= Gigi Gaston =

American writer-director

Louise Christina Theodora "Gigi" Gaston is an American writer-director.

==Early life==

Gaston was born in Greenwich, Connecticut, to Teddy Getty Gaston and William Gaston who divorced when she was 8. She was raised in New Canaan, and later moved to the Los Angeles area.

In 1977, while living in Santa Monica, CA, The New York Times noted that Gaston was an equestrian, and she pursued a career in show jumping.

==Career==
Gaston has written and sold screenplays, including Like a Lady and Mockingbird, to Steve Tisch and New Line Cinema, and Madame Lupescue (to Ron Howard in 1996).

Her first directed film, the documentary The Cream Will Rise (1998) profiled singer/songwriter Sophie B. Hawkins's early years, played at film festivals and was reviewed in Variety.

Gaston directed the 1998 music video for Olivia Newton-John's updated "I Honestly Love You".

Gaston directed the 2002 heist film Beyond the City Limits

Rip It Off with Nastassja Kinski, Alyson Hannigan and Jennifer Esposito, received mixed reviews.

In 2008, Gaston directed the documentary We Will Not Be Silenced about alleged irregularities in the caucuses for the 2008 Democratic party presidential primaries. Though Gaston is a Democrat and her great Grandfather, Mayor of Boston and Governor of Mass, the doc was only discussed in "right of center" blogs and media outlets such as Fox and Friends and others.

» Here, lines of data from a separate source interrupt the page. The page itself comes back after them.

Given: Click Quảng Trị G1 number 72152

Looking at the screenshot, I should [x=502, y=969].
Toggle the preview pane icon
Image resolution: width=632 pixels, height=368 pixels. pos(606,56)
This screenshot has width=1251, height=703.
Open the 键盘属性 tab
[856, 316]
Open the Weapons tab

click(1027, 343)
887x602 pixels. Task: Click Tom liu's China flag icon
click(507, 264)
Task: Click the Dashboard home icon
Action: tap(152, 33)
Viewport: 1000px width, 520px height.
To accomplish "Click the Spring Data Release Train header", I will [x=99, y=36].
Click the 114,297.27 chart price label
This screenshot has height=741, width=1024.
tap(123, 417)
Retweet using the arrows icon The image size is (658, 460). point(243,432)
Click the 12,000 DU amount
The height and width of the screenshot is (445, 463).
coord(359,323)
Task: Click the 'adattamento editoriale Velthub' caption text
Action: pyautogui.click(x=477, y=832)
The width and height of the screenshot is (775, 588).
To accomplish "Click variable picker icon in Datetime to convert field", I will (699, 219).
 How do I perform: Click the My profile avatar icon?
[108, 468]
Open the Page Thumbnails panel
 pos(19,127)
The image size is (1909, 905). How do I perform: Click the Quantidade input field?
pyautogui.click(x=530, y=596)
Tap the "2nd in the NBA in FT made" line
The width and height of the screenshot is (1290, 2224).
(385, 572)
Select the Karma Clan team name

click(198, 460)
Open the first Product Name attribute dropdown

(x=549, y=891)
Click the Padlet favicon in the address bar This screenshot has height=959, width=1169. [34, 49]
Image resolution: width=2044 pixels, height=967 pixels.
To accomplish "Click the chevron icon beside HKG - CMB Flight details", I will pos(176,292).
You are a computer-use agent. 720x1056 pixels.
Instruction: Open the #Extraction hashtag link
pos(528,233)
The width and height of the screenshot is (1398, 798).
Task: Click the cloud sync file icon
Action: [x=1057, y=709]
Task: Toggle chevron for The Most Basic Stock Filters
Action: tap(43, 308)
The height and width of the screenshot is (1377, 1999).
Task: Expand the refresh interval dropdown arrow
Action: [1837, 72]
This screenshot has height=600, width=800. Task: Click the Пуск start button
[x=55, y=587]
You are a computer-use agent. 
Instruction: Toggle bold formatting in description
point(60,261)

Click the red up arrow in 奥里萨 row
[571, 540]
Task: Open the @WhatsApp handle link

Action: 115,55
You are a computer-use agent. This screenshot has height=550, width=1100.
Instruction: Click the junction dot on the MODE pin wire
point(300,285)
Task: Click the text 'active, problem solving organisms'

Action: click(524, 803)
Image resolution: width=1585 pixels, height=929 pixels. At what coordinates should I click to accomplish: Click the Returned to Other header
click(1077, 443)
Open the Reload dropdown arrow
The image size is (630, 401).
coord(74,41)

In 2012, she wrote and directed the play Room 105: The Highs and Lows of Janis Joplin, featuring Sophie B. Hawkins as Joplin. It opened on October 4, the anniversary of Joplin's death, and its run was extended. It was described as "impressively written and directed" and "a joy" in EDGE Los Angeles, and received good reviews elsewhere.

Her film Alone Together is based on her mother's book of the same title and began production in January 2018.

The film 9 Bullets, inspired by her close friendship with the burlesque performer Gypsy Rose Lee and starring Lena Headey, Sam Worthington, and Dean Scott Vazquez, was released in April 2022 by Screen Media.

== Personal life ==
In 2012, Gaston and Sophie B. Hawkins shared a house in Venice, California.